Questions on proof assistants

[Lawrence Paulson]

> On 15 May 2020, at 11:54, Freek Wiedijk <freek at cs.ru.nl> wrote:
> 
> - Lean
> 
> It's a Coq clone by Microsoft, but the Lean
> community has many hardcore former Isabelle users in it
> (Jeremy Avigad, Jasmin Blanchette, etc.)  So it might be
> developing into the best of both worlds.  Also, it removed
> some of the subtleties of Coq that get in the way if you're
> not into constructive/computable mathematics and/or Homotopy
> Type Theory.  For instance, it has functional extensionality:
> if f(x) = g(x) for all x then f = g; in Coq you need an axiom
> for that (and also Thorsten might get angry at you :-)),
> it has proof irrelevance, it has quotient types, it has a
> much simpler definition of the foundations of the system
> (the "logic"), etc.

It is important that we understand which peculiarities of Coq are inherent in the use of dependent types and which are purely incidental. Intensional equality is terrible: it implies that n+0=n and 0+n=n (for n a natural number) are fundamentally different assertions because one holds by definition and the other was proved by induction. Arbitrary details of a definition remain important forever.

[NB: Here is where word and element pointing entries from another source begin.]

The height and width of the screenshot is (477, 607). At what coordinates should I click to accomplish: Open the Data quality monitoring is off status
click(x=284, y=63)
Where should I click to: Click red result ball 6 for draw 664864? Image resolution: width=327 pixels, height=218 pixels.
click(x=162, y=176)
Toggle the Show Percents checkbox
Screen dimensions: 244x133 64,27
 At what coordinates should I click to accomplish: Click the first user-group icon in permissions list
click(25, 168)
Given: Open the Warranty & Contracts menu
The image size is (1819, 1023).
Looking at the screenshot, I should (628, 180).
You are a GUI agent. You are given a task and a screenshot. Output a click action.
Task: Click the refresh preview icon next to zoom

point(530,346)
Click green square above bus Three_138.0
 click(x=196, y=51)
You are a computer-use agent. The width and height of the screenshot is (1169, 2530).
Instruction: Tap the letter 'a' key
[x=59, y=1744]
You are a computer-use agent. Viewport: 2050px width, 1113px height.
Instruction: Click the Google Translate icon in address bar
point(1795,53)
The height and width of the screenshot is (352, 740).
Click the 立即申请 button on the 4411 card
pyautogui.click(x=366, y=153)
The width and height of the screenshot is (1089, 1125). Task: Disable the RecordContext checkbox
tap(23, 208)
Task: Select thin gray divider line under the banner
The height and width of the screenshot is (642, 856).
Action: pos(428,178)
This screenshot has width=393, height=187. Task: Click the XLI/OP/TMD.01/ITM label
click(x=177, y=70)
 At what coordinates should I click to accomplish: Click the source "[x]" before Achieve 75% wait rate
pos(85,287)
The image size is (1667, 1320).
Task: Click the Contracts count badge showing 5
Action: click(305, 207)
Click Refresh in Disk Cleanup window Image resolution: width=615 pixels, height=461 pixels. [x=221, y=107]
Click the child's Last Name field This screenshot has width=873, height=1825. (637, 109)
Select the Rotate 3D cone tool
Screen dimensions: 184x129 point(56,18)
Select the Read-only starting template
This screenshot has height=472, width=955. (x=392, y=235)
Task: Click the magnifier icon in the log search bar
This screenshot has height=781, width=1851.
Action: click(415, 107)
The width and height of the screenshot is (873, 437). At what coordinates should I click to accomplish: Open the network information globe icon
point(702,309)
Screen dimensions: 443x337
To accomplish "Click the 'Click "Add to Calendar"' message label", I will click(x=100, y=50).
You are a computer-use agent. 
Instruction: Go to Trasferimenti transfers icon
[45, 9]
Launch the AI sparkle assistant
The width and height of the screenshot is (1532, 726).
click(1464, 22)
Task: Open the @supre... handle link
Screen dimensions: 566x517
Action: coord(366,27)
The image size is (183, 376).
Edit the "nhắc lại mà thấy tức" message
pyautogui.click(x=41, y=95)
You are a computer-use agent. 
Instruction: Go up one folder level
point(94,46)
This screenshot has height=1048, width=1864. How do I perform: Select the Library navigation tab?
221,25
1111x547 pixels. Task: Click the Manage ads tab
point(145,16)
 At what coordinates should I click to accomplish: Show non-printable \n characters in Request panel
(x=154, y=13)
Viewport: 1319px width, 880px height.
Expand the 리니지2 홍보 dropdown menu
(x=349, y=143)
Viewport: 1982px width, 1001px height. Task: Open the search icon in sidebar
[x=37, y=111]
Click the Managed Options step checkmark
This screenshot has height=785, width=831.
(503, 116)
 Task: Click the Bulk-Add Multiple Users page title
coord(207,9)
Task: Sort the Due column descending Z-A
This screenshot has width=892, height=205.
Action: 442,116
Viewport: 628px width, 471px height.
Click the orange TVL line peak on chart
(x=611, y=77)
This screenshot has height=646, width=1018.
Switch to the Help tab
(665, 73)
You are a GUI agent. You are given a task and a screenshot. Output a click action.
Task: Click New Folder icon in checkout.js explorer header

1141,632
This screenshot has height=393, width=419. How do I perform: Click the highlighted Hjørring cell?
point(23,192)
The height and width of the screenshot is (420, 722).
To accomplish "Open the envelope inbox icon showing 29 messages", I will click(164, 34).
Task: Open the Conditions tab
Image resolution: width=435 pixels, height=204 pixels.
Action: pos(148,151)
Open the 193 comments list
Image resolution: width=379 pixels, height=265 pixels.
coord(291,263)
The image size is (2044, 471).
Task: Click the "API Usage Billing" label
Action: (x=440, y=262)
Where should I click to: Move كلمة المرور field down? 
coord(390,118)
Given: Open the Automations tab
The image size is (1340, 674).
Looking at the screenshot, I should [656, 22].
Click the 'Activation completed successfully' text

The Ssreflect layer strikes me as being intended to provide an extremely simple subformalism type theory in which all assertions are computable, thereby yielding the excluded middle even in the intuitionistic context. And that is why the carriers of groups in the odd order theorem development are lists of booleans expressing the characteristic function of the corresponding finite set. It's ingenious but horrifying at the same time: why can’t you just have some notion of set, including infinite sets? Occasionally “setoids” are mentioned, always with hints of unpleasantness.

So does Lean deal with these issues and give us a natural language of sets, even if they are typed sets? Another question: I seem to keep hearing that type checking in Coq can be computationally intensive to the extent that performance becomes a real issue. Is that again incidental to Coq or inherent to the choice of dependent types? 

And to what extent is the preference for constructive reasoning inherent to type theory as opposed to being a cultural choice of the Coq community? In the case of real analysis, the implications of intuitionism become too big to ignore.

Larry